§ **Série d'exercices**:
1/ Indique si chacun des énoncés suivants concorde avec le texte sur la randonnée, en répondant par oui ou par non et en citant les mots du texte qui le prouvent : (a) La personne interrogée a grandi en Bolivie. (b) La personne interrogée envisage de parcourir l'Appalachian Trail. (c) La Tanzanie fait partie des pays où la personne interrogée a vécu.
2/ Dans le listing, mets sous forme de liste numérotée les lignes qui commencent à celle contenant « How do I perform: Click » et se terminent à celle contenant « (x=663, y=288) », ces deux lignes comprises. Omets les lignes vides.

§ **Extrait du texte**:
Jamais ! L’Appalachian Trail est trop proche de la civilisation pour mon goût. Ce qui m’attire aux USA, c’est avant tout l’immensité sauvage : cette possibilité de marcher six jours sans jamais rien voir d’humain, maison, route ou ligne électrique, même loin à l’horizon. Si c’est pour voir des auberges et des villages presque tous les jours, autant rester en Europe : les villages sont plus beaux et la bouffe meilleure ! Par contre, je réfléchis à l’Arizona Trail (désert et Grand Canyon) ou au Te Araroa en Nouvelle Zélande.

 Pour en savoir plus sur les trails longue distance aux Etats-Unis


N'as-tu pas envie de découvrir d'autres pays que les USA et Népal ? Par exemple les sommets d'Amérique du Sud ou d'Afrique ?

J’ai grandi en Bolivie et voyagé en Amérique du sud et ce sont des régions magnifiques, mais assez mal adaptées aux contraintes de la marche en autonomie. J’ai aussi vécu en Tanzanie et en Tunisie et là aussi, ce continent me semble plus adapté à d’autres formes de voyage que la randonnée ultra-légère. Restent la Nouvelle Zélande, l’Islande, le Canada, l’arc alpin avec les Via Alpina… bref une multitude d’endroits à explorer.

Coordonnées des éléments:
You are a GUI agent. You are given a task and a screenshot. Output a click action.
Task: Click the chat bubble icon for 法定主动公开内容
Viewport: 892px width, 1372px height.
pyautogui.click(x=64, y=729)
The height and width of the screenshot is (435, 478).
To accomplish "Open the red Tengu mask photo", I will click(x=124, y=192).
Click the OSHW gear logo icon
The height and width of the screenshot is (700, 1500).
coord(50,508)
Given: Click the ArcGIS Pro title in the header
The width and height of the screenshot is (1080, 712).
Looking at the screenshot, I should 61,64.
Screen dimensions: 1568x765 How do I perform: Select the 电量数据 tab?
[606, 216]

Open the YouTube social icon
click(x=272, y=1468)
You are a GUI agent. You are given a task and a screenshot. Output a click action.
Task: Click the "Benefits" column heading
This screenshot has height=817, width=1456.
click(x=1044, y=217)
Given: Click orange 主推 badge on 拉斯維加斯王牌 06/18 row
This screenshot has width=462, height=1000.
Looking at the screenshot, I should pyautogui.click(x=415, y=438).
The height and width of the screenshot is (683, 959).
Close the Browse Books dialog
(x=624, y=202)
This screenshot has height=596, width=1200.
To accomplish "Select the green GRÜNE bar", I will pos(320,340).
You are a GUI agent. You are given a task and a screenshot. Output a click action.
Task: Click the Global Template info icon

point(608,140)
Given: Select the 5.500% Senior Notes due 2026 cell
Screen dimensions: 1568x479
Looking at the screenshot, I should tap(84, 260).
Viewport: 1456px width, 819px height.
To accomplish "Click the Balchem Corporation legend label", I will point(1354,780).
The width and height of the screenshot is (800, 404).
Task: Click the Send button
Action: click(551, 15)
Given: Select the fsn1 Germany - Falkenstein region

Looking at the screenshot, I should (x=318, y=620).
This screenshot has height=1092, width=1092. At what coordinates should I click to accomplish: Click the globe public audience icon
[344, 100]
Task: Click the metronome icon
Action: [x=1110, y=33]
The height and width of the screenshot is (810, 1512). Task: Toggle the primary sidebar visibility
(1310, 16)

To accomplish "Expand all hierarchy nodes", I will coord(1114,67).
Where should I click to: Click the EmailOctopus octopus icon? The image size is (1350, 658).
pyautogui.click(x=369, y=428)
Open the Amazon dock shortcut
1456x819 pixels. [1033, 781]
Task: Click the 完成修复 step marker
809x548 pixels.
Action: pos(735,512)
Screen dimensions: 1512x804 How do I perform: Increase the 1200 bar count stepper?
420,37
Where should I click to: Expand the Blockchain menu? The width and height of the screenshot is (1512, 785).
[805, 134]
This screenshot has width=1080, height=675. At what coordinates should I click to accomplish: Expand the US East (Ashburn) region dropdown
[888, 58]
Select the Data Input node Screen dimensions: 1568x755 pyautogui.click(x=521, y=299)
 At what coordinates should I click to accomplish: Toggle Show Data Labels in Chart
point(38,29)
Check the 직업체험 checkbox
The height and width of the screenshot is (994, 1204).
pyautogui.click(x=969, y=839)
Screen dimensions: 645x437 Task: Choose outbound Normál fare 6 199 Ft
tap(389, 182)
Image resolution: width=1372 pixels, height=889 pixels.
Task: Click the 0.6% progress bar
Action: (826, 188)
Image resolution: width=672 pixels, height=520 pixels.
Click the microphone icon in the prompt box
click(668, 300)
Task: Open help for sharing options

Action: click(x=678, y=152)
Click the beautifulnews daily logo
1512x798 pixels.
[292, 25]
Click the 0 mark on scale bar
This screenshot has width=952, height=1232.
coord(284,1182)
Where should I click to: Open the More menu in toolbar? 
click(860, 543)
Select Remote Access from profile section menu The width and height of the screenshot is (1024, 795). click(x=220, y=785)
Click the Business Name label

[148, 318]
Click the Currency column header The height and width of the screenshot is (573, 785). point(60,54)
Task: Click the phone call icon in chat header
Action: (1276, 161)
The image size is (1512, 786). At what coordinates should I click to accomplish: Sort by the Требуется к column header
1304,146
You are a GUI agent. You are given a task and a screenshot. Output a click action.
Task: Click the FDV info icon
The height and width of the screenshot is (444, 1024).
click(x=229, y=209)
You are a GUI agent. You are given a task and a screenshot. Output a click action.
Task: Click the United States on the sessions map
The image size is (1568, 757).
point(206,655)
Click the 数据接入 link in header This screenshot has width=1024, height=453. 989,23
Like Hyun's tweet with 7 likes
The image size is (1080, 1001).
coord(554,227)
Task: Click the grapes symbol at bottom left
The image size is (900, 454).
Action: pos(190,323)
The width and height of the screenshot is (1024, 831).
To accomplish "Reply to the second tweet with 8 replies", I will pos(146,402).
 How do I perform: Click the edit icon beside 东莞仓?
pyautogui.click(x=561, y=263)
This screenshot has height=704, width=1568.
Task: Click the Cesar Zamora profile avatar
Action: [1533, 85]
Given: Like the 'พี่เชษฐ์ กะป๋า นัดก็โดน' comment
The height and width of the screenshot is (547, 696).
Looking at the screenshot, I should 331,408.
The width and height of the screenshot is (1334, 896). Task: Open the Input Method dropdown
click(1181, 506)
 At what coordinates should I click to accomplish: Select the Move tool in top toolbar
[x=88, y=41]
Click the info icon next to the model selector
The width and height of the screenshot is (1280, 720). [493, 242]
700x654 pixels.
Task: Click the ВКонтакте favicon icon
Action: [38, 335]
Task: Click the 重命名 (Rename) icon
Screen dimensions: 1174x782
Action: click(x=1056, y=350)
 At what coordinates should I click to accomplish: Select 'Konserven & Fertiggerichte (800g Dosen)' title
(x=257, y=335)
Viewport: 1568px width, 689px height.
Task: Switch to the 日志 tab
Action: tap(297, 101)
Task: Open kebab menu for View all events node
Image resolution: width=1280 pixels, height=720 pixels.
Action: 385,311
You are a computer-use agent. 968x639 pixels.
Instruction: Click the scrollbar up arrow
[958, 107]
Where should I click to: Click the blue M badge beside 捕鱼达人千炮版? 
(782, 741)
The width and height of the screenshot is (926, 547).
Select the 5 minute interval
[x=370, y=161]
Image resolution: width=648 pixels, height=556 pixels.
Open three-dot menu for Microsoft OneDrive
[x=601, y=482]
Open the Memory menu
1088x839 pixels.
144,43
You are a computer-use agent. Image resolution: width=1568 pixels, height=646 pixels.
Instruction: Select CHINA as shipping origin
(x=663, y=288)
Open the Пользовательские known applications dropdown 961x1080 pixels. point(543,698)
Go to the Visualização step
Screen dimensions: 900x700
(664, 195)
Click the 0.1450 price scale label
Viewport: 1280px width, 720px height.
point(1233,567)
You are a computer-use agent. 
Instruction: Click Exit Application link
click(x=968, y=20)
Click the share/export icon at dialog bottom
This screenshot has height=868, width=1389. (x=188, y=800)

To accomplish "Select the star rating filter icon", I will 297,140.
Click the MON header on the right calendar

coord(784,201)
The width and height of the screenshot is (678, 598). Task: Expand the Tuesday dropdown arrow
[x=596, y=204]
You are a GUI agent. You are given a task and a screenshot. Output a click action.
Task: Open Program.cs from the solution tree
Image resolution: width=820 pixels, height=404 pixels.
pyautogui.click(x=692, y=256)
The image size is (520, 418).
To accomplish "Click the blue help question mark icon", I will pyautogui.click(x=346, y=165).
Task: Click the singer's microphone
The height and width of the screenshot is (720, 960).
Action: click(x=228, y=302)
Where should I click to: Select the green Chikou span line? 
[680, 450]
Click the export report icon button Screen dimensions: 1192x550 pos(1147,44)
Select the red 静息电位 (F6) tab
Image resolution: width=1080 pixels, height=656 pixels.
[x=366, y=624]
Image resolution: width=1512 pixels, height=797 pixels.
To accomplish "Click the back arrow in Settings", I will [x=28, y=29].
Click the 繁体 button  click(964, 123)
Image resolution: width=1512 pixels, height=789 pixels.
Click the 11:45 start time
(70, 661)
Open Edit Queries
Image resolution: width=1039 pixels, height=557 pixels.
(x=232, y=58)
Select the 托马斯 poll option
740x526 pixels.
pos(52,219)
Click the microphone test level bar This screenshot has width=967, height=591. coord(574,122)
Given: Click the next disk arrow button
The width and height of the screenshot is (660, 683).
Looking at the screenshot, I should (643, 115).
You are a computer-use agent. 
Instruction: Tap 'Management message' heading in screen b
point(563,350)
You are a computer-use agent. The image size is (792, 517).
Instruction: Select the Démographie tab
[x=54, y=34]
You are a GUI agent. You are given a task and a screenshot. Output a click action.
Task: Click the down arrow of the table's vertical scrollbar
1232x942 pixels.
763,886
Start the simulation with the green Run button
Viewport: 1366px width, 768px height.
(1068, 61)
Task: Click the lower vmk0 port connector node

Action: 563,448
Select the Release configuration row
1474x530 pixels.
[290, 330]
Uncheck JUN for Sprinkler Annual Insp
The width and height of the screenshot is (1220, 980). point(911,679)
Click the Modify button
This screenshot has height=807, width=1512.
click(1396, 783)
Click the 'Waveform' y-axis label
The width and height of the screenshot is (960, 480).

§ **Résultats**:
1/
(a) Oui : « J’ai grandi en Bolivie »
(b) Non : « Jamais ! L’Appalachian Trail est trop proche de la civilisation pour mon goût. »
(c) Oui : « J’ai aussi vécu en Tanzanie et en Tunisie »

2/
1.  How do I perform: Click the edit icon beside 东莞仓?
2. pyautogui.click(x=561, y=263)
3. This screenshot has height=704, width=1568.
4. Task: Click the Cesar Zamora profile avatar
5. Action: [1533, 85]
6. Given: Like the 'พี่เชษฐ์ กะป๋า นัดก็โดน' comment
7. The height and width of the screenshot is (547, 696).
8. Looking at the screenshot, I should 331,408.
9. The width and height of the screenshot is (1334, 896). Task: Open the Input Method dropdown
10. click(1181, 506)
11.  At what coordinates should I click to accomplish: Select the Move tool in top toolbar
12. [x=88, y=41]
13. Click the info icon next to the model selector
14. The width and height of the screenshot is (1280, 720). [493, 242]
15. 700x654 pixels.
16. Task: Click the ВКонтакте favicon icon
17. Action: [38, 335]
18. Task: Click the 重命名 (Rename) icon
19. Screen dimensions: 1174x782
20. Action: click(x=1056, y=350)
21.  At what coordinates should I click to accomplish: Select 'Konserven & Fertiggerichte (800g Dosen)' title
22. (x=257, y=335)
23. Viewport: 1568px width, 689px height.
24. Task: Switch to the 日志 tab
25. Action: tap(297, 101)
26. Task: Open kebab menu for View all events node
27. Image resolution: width=1280 pixels, height=720 pixels.
28. Action: 385,311
29. You are a computer-use agent. 968x639 pixels.
30. Instruction: Click the scrollbar up arrow
31. [958, 107]
32. Where should I click to: Click the blue M badge beside 捕鱼达人千炮版? 
33. (782, 741)
34. The width and height of the screenshot is (926, 547).
35. Select the 5 minute interval
36. [x=370, y=161]
37. Image resolution: width=648 pixels, height=556 pixels.
38. Open three-dot menu for Microsoft OneDrive
39. [x=601, y=482]
40. Open the Memory menu
41. 1088x839 pixels.
42. 144,43
43. You are a computer-use agent. Image resolution: width=1568 pixels, height=646 pixels.
44. Instruction: Select CHINA as shipping origin
45. (x=663, y=288)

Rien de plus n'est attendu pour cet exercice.